◆ **EXERCISE AIM**: Can you repeat every line of the records below word for word, leaving the pictures out?

◆ **MATERIAL PROVIDED**:
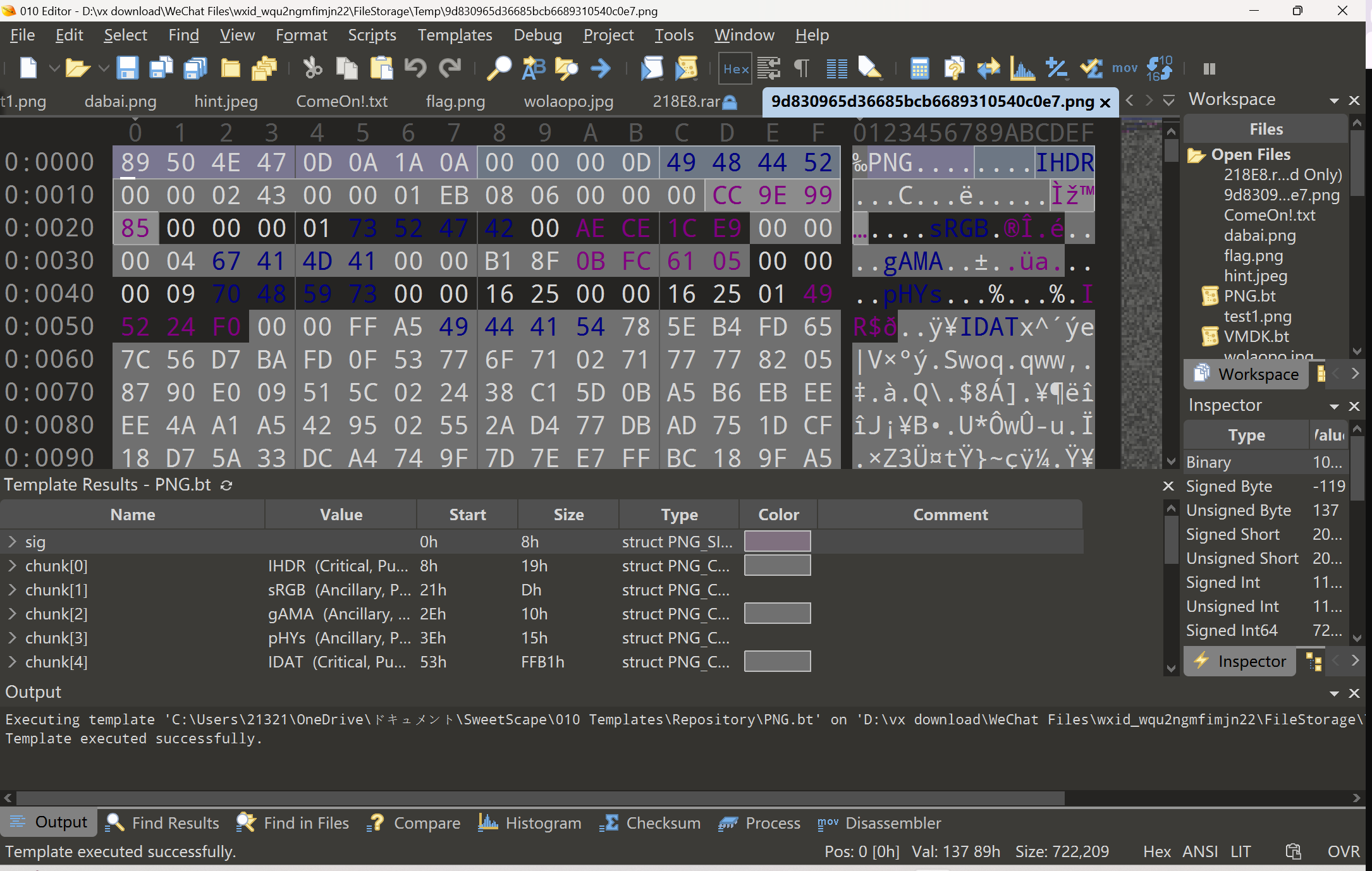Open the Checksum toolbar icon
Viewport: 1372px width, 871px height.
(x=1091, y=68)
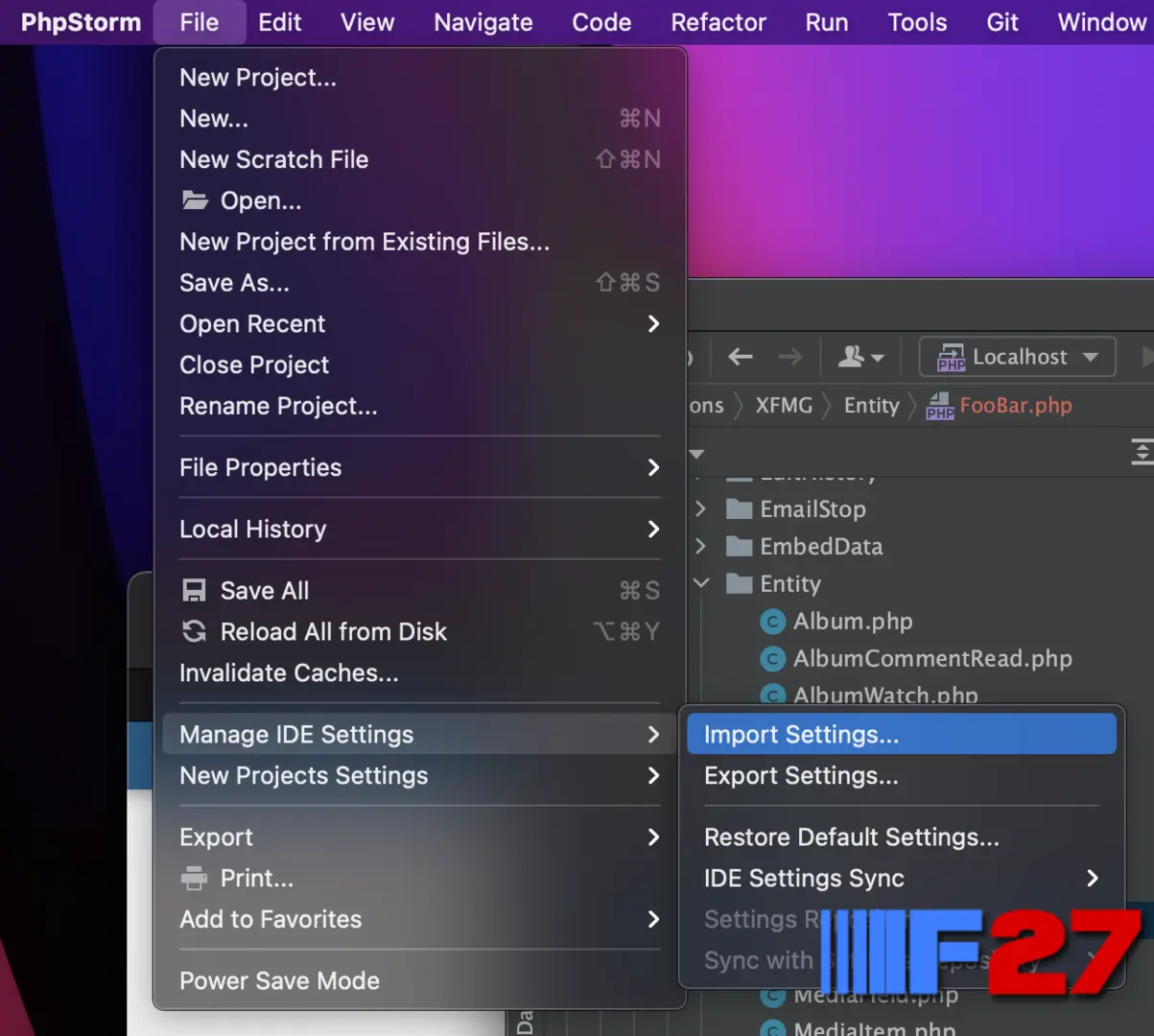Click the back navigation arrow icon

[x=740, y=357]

◆ **THE RESPONSE**:
Open the Checksum toolbar icon
Viewport: 1372px width, 871px height.
(x=1091, y=68)
Click the back navigation arrow icon

[x=740, y=357]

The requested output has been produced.